_WORK REQUEST:_ An exact transcription is needed, starting at the line containing "Image resolution: width=690" and running through the last line of the records, with every picture left out.

==============================

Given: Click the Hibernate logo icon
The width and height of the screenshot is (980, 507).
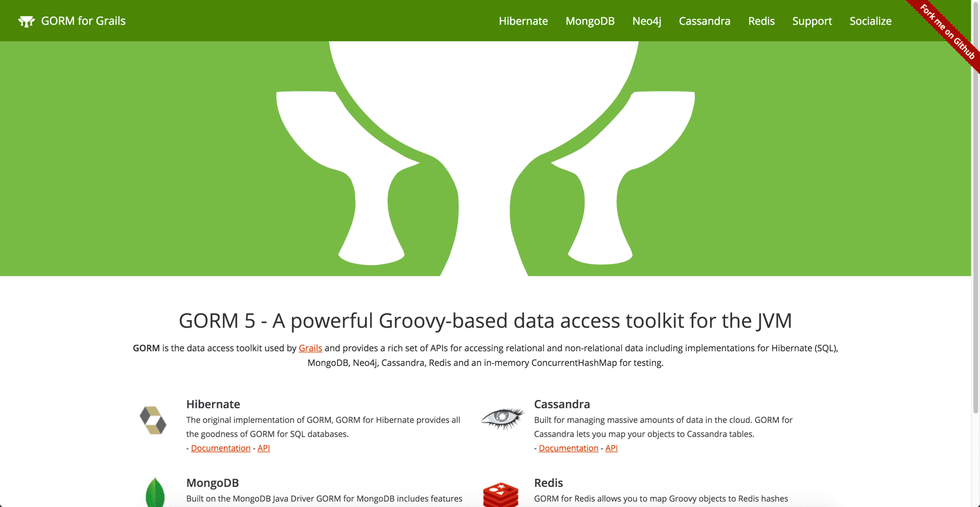Looking at the screenshot, I should click(x=153, y=420).
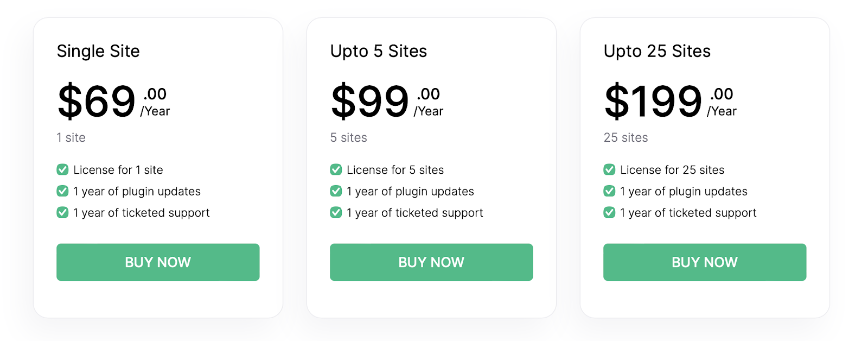This screenshot has height=341, width=868.
Task: Click ticketed support check icon in Upto 5 Sites card
Action: [336, 212]
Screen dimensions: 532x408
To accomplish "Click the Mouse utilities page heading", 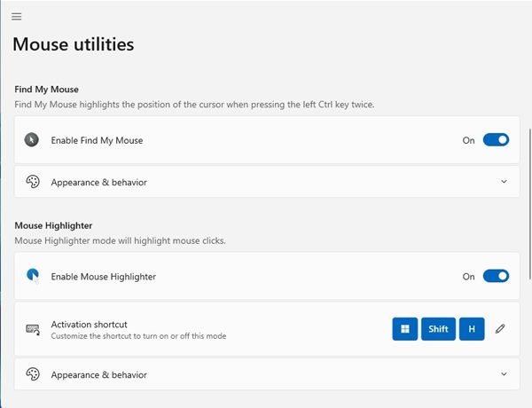I will [x=73, y=43].
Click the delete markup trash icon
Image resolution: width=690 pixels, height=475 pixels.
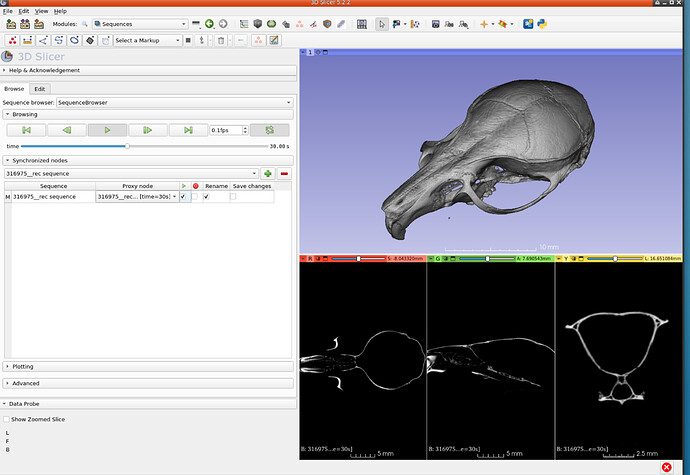click(x=221, y=40)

==============================

_FINISHED EXERCISE:_
Image resolution: width=690 pixels, height=475 pixels.
click(x=221, y=40)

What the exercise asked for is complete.